_DATA SUPPLIED:_

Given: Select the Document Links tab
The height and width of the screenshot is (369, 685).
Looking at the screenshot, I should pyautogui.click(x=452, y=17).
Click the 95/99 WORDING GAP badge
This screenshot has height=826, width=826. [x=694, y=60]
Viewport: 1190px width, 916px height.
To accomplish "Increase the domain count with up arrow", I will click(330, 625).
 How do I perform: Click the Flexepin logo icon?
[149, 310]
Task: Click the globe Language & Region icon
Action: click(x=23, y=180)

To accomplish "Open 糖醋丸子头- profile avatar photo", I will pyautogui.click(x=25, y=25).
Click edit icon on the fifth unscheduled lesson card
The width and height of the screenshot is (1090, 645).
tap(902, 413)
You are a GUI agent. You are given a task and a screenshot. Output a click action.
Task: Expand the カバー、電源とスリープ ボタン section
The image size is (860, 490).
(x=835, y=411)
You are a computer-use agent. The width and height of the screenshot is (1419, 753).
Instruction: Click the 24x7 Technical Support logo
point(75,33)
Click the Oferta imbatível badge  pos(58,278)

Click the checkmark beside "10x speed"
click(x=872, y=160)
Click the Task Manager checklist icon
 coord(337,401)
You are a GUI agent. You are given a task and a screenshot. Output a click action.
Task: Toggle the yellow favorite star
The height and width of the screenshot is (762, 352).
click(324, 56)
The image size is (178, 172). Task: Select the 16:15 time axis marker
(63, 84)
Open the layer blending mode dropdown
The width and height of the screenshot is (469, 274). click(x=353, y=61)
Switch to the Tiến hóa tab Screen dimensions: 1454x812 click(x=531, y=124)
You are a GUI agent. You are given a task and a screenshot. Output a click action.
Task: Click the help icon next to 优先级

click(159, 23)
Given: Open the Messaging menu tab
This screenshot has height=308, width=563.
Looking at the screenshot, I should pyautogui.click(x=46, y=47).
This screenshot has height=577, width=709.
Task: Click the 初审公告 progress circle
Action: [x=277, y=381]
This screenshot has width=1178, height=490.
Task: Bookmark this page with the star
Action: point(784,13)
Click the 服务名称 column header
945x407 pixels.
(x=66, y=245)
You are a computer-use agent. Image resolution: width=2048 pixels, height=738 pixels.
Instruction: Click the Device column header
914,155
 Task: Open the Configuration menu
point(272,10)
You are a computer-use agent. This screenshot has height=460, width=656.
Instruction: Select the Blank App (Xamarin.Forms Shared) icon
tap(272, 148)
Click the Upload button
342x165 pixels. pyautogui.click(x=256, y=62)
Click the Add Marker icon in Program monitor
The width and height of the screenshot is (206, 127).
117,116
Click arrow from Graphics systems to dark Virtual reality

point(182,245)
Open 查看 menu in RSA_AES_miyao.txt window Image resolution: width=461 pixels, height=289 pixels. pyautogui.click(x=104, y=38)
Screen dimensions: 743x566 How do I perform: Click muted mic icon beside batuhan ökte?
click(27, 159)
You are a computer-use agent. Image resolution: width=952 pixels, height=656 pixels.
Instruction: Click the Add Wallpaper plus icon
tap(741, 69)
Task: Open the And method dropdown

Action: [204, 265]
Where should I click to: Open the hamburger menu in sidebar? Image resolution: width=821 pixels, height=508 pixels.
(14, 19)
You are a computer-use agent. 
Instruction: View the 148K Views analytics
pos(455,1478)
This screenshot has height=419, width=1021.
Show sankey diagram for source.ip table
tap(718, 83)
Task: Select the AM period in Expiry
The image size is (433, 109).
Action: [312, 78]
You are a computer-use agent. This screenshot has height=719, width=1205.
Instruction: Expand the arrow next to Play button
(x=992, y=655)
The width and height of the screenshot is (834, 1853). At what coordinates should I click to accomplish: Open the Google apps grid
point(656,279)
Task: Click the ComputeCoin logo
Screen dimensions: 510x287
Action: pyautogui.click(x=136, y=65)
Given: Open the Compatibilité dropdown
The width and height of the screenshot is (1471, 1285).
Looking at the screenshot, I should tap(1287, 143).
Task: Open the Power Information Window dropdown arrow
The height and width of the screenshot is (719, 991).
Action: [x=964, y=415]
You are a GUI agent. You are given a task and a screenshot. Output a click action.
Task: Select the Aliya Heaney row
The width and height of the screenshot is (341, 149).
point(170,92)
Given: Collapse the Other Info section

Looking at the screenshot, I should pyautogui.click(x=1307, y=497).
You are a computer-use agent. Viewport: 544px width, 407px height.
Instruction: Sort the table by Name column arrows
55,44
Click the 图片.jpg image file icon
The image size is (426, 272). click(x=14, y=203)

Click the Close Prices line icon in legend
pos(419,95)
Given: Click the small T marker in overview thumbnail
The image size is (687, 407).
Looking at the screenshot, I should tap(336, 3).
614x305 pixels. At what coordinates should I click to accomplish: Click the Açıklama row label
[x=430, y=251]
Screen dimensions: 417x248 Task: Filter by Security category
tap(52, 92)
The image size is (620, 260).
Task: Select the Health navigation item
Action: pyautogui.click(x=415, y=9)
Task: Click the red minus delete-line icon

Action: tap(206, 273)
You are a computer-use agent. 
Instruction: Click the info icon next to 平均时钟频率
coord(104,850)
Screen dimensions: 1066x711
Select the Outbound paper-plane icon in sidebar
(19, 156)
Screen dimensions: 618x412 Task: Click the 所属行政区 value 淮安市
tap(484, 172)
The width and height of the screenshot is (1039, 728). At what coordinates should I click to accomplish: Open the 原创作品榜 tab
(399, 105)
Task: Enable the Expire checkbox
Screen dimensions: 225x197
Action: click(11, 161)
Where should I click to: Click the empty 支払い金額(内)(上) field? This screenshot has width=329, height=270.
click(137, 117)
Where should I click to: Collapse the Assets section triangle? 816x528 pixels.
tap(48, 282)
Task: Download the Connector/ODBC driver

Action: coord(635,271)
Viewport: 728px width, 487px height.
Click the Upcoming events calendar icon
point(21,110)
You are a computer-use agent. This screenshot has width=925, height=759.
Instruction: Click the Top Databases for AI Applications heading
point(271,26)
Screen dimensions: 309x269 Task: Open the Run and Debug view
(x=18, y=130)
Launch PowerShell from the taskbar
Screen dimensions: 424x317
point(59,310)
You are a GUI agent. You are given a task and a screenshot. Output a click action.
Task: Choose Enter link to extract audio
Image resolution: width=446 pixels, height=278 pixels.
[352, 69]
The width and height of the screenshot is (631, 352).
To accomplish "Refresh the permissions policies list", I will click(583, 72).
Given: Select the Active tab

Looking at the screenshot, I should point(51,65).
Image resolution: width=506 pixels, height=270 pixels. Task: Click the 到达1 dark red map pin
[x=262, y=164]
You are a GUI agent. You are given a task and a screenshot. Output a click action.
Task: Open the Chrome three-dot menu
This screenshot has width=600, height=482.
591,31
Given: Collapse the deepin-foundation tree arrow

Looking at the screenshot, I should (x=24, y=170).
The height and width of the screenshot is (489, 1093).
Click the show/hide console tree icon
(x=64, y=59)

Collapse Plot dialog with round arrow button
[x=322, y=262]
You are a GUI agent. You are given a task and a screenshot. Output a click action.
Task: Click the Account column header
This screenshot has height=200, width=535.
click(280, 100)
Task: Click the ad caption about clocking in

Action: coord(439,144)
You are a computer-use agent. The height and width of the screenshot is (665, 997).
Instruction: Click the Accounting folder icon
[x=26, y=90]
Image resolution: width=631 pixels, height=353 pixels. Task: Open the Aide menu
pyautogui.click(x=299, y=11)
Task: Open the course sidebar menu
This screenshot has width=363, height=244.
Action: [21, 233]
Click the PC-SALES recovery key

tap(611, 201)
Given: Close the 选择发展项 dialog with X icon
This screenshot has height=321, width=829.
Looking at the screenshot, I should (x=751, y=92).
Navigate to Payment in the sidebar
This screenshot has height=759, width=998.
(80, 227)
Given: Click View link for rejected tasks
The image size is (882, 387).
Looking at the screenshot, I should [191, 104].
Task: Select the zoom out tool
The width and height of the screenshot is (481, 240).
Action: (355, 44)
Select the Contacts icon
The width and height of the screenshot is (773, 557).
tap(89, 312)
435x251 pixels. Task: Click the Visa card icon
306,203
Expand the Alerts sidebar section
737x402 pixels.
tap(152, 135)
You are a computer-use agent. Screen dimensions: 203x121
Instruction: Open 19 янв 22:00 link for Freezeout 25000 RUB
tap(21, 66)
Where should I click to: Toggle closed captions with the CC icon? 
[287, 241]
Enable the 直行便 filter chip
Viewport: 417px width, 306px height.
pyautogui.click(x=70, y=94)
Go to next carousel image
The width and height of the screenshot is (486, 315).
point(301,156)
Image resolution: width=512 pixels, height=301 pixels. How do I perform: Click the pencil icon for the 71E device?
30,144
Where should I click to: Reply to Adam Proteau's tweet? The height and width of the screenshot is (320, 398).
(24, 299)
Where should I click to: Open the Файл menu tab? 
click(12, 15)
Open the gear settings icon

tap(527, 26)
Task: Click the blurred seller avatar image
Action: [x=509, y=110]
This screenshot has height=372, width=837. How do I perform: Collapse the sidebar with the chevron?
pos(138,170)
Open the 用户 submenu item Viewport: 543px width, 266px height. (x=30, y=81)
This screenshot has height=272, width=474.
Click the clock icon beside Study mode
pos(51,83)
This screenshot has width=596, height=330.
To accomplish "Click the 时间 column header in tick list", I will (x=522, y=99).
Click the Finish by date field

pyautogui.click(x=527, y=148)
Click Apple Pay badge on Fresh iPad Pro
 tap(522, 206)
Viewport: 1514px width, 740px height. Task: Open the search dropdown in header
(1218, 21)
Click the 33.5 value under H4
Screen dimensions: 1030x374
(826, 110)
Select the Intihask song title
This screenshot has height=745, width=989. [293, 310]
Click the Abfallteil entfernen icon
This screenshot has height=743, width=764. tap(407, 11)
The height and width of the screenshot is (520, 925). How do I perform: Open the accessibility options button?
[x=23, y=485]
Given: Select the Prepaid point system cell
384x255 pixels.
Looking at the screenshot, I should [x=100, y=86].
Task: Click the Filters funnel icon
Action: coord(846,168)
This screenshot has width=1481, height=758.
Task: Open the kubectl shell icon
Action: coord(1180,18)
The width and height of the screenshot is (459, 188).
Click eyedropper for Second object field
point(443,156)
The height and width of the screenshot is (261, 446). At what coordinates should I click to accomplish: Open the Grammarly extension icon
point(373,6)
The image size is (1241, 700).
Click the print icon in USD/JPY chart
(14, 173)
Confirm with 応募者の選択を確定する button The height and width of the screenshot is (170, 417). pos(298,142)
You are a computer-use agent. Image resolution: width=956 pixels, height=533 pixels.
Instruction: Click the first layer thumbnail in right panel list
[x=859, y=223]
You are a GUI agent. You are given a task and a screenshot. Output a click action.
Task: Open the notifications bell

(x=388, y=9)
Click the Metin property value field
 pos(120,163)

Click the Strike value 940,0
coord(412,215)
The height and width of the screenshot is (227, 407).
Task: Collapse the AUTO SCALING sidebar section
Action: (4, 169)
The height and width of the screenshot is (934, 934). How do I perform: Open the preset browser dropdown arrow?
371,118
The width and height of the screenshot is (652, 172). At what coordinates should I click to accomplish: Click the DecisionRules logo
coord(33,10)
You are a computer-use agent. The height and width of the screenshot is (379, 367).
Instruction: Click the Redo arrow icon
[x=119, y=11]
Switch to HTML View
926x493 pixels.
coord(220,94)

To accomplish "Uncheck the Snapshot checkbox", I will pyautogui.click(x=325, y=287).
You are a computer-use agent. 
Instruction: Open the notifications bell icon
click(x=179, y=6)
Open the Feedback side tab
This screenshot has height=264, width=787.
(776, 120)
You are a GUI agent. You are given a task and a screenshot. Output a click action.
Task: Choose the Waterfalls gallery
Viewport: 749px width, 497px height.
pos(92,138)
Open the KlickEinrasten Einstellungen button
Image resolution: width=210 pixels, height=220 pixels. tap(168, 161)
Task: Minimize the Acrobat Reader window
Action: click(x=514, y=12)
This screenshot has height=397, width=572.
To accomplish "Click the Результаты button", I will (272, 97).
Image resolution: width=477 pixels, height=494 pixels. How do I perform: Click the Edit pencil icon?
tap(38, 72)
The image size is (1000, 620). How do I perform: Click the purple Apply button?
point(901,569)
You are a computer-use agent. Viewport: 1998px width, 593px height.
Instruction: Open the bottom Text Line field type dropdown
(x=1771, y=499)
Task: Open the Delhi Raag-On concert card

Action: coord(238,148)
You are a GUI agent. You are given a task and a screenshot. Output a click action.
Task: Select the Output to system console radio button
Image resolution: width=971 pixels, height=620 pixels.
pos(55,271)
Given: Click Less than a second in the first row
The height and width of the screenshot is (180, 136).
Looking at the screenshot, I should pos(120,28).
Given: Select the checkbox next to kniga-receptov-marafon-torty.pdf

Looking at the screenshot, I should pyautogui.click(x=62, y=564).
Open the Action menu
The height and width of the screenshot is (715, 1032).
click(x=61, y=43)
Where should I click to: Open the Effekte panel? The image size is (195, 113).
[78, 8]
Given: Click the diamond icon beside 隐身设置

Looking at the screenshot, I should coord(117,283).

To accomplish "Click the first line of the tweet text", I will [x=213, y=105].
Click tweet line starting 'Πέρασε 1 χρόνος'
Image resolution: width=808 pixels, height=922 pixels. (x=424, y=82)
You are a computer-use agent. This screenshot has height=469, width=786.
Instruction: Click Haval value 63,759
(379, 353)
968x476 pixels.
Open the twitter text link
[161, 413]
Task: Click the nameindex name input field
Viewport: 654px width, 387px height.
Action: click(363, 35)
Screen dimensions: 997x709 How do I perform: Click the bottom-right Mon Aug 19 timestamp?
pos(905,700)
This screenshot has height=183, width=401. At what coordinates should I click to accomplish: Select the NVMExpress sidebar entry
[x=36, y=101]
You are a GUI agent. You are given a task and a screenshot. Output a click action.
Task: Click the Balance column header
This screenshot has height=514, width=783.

_PROBLEM STATEMENT:_ Would you copy, unchanged, the stretch of the records above that begins at the line containing "Screen dimensions: 510x287" and ends at the line containing "You are a computer-use agent. Viewport: 544px", and only that?

_OUTPUT FOR THIS TASK:_
Screen dimensions: 510x287
Action: pyautogui.click(x=136, y=65)
Given: Open the Compatibilité dropdown
The width and height of the screenshot is (1471, 1285).
Looking at the screenshot, I should tap(1287, 143).
Task: Open the Power Information Window dropdown arrow
The height and width of the screenshot is (719, 991).
Action: [x=964, y=415]
You are a GUI agent. You are given a task and a screenshot. Output a click action.
Task: Select the Aliya Heaney row
The width and height of the screenshot is (341, 149).
point(170,92)
Given: Collapse the Other Info section

Looking at the screenshot, I should pyautogui.click(x=1307, y=497).
You are a computer-use agent. Viewport: 544px width, 407px height.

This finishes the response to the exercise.